Un anno rivoluzionario

Esattamente un anno fa aveva inizio l’ondata di proteste che ha trascinato la Repubblica islamica in uno dei periodi più turbolenti dalla sua istituzione. I primi disordini sono scoppiati sotto l’ospedale dove ha perso la vita Mahsa Jina Amini: la ragazza curda 22enne, arrestata per aver indossato il velo in maniera inadeguata, e deceduta tre giorni dopo, a causa delle violenze subite da parte della polizia morale. Non era la prima volta che una donna iraniana subiva i soprusi e le violenze del sistema di controllo statale; eppure, il tragico epilogo di questo episodio ha innescato una serie di sommovimenti che si sono riprodotti in tutto il Paese.

L’Iran non è un luogo estraneo ai grandi movimenti, per quanto non sempre e non tutti abbiano goduto di una tale copertura mediatica. Ciò che però ha portato alcunə a considerare questa come la più grande sollevazione contro il potere che l’Iran abbia conosciuto dal tempo della Rivoluzione islamica del 1979, è l’estensione geografica e sociale della partecipazione. A differenza degli anni precedenti, infatti, il Paese sembra essersi mobilitato nella sua interezza, intrecciando rivendicazioni di carattere femminista con istanze antirazziste, affiancando critiche politiche contro il regime a richieste di giustizia sociale. Durante i primi mesi la caduta delle istituzioni sembrava terribilmente vicina: gli uomini partecipavano alle manifestazioni insieme alle donne, i giovani erano in prima linea al fianco delle generazioni che avevano conosciuto la rivoluzione e la guerra. Al suono di Jîn, Jihan, Azadì– “Donna, vita, libertà” – la società civile iraniana ha rivendicato i diritti delle minoranze perseguitate; criticato l’inflazione galoppante, la corruzione e la mala gestione del governo; esatto la fine della teocrazia e preteso che il corpo delle donne tornasse ad essere una questione di scelta individuale anziché un campo di battaglia politica e ideologica. In questo modo, la rivolta femminista si è rivelata un punto di accelerazione e dimostrazione dell’esistenza di altre crisi: quella economica, peggiorata dal duro sistema di sanzioni messo in atto dai paesi occidentali, e quella legata alla gestione delle periferie e delle minoranze etniche.

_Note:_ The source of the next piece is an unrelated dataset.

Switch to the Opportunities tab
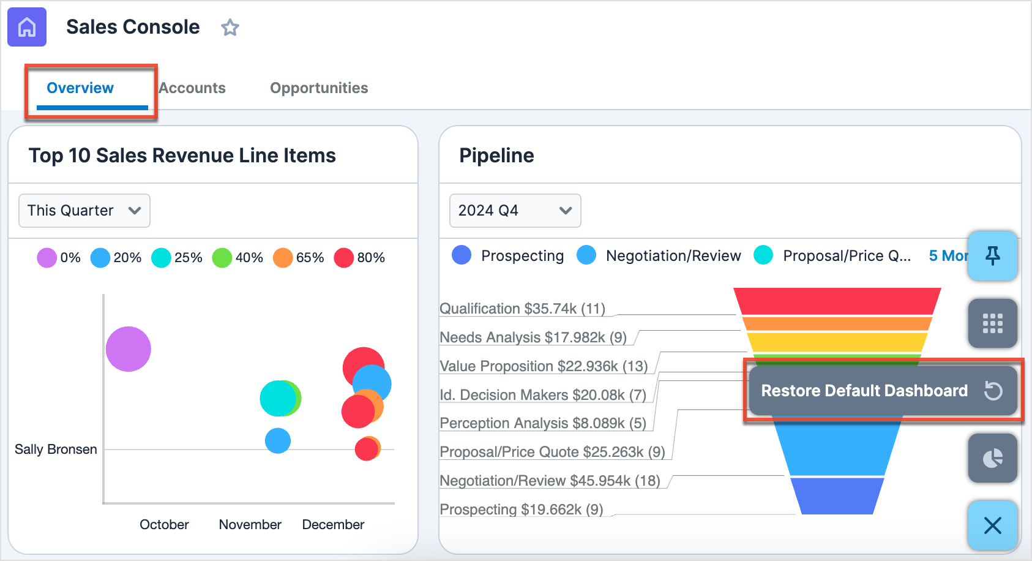 point(319,88)
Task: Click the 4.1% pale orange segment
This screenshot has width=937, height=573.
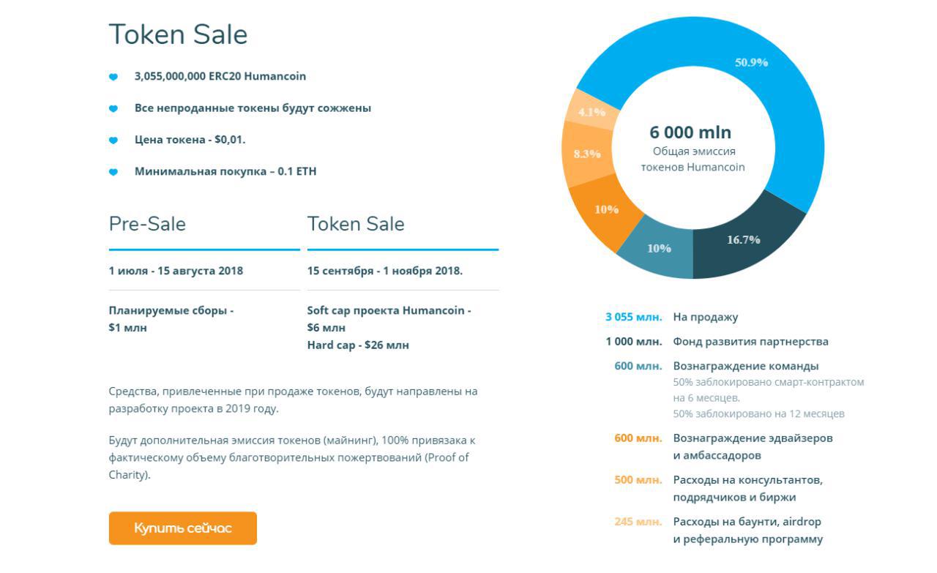Action: pos(591,112)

In un certo senso, si potrebbe affermare che nel corso dell’ultimo anno, l’Iran abbia subito una rivolta intersezionale: poiché le rivendicazioni di chi vive nel margine, nella subordinarietà, nell’ombra di un privilegio a cui non può accedere, si sono unite e sono esplose dopo decenni di oppressione.

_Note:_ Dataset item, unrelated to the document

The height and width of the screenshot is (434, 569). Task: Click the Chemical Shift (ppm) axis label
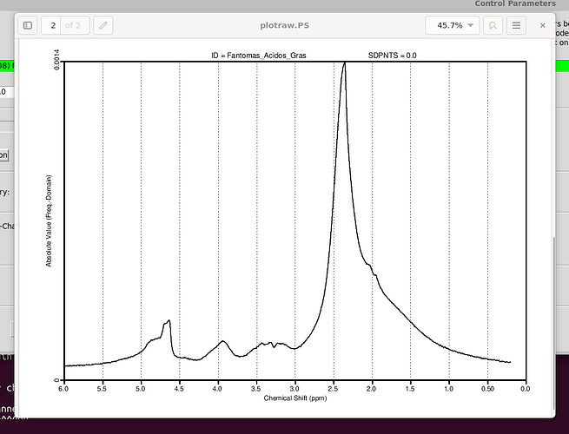[294, 398]
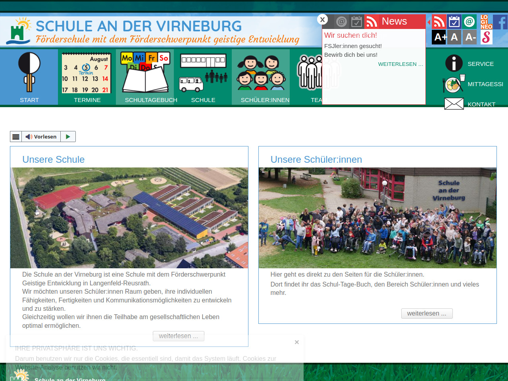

Il governo non è rimasto a guardare: ai cortei di massa e alle oceaniche manifestazioni è seguita una repressione violenta e via via più punitiva,  che ha costretto le voci della protesta a fare un passo indietro, o quantomeno a reinventare i propri repertori d’azione. Gruppi per i diritti umani hanno affermato che oltre 500 persone, tra cui 71 minorenni, sono state uccise, centinaia ferite e 20.000 arrestate. 7 giovanissimi sono stati giustiziati, sollevando sdegno al livello internazionale e aumentando il timore al livello interno. La polizia morale, abolita pochi mesi dopo l’inizio delle proteste, è stata ripristinata nel mese di luglio come “contromisura contro la negligenza dell’hijab”. In questo momento di fisiologica remissione dei sommovimenti, i grandi gesti di ribellione sono stati sostituiti da atti di disobbedienza civile: più localizzati e ridotti, ma egualmente visibili e intelligibili nello spazio pubblico. La protesta si è spostata nel quotidiano, nel locale, laddove si tende a non guardare quando si osserva il mutamento politico di un Paese, ma ha mantenuto quella dimensione di partecipazione collettiva, che continua a farsi sentire attraverso metodi e spazi alternativi.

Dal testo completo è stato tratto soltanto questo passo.